Topics: artificial intelligence, AI infrastructure, Perplexity, large language models, AI orchestration, semiconductor memory, data centers, advertising, China AI, startup strategy, agentic AI, token economics, GPU supply chain, OpenAI, Anthropic

Frequently Asked Questions

What is the real bottleneck limiting AI growth according to the Perplexity CEO?
Power grids, not GPUs, are strangling AI development according to the Perplexity CEO's analysis. The critical constraint on AI scaling is electrical infrastructure, not computing hardware availability. This is evidenced by the fact that "40% of planned US data centers are blocked" from development due to insufficient power capacity. Rather than focusing on model benchmark scores, the CEO identifies "token value per watt per user" as the true metric of AI progress. This perspective fundamentally reframes what companies should optimize for in AI infrastructure investment.

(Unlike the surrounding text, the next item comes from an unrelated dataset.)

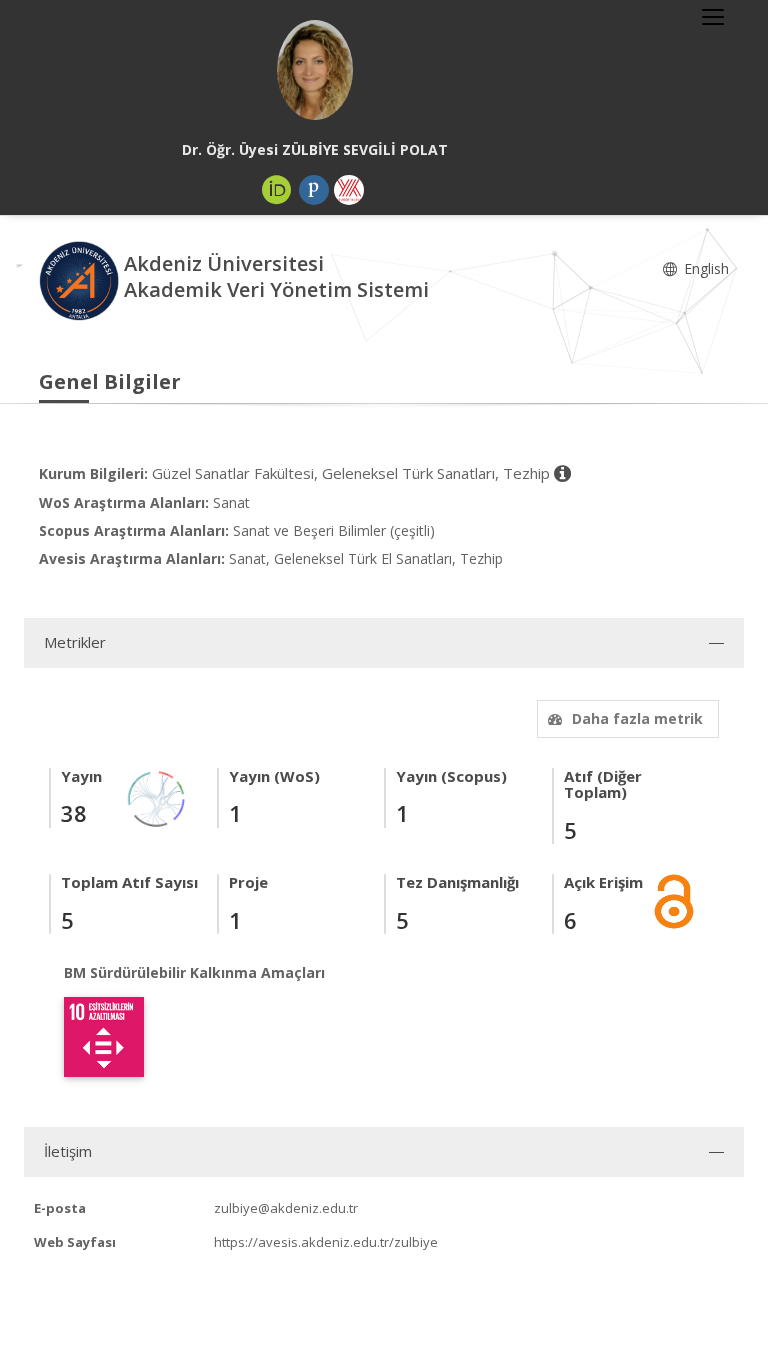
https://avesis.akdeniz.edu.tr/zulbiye (326, 1242)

Why will memory chip makers like Micron become more valuable than Meta?
As power constraints become the primary bottleneck for AI growth, memory semiconductor manufacturers will capture more market value than social media advertising companies. Micron and similar chip makers will benefit from the shift toward "token value per watt per user" as the defining metric—prioritizing energy-efficient hardware over compute capacity. Memory optimization becomes critical as data centers face severe power limitations. Meanwhile, "chat interfaces structurally cannot support a $100B advertising business," limiting Meta's growth potential in the AI era.
What does 'token value per watt per user' measure in AI systems?
Token value per watt per user measures the economic efficiency of AI systems by calculating useful output generated relative to energy consumption and user volume. This metric replaces traditional model benchmark scores as the primary indicator of AI system viability. It reflects the fundamental economic reality that power consumption directly drives operational costs, making efficiency more important than raw performance. As electrical infrastructure becomes increasingly constrained, companies optimizing this metric will achieve competitive advantages and sustainable scaling.
How many planned US data centers are blocked due to power constraints?
Forty percent of planned US data centers cannot proceed with development because power grids lack the capacity to support them, according to the Perplexity CEO. This staggering constraint demonstrates that electrical infrastructure, not computing hardware, represents the true bottleneck limiting AI deployment and growth. The blockage forces companies to shift investment priorities toward energy efficiency and optimization rather than raw compute expansion. Power grid capacity has become the gating factor for AI infrastructure buildout across the United States.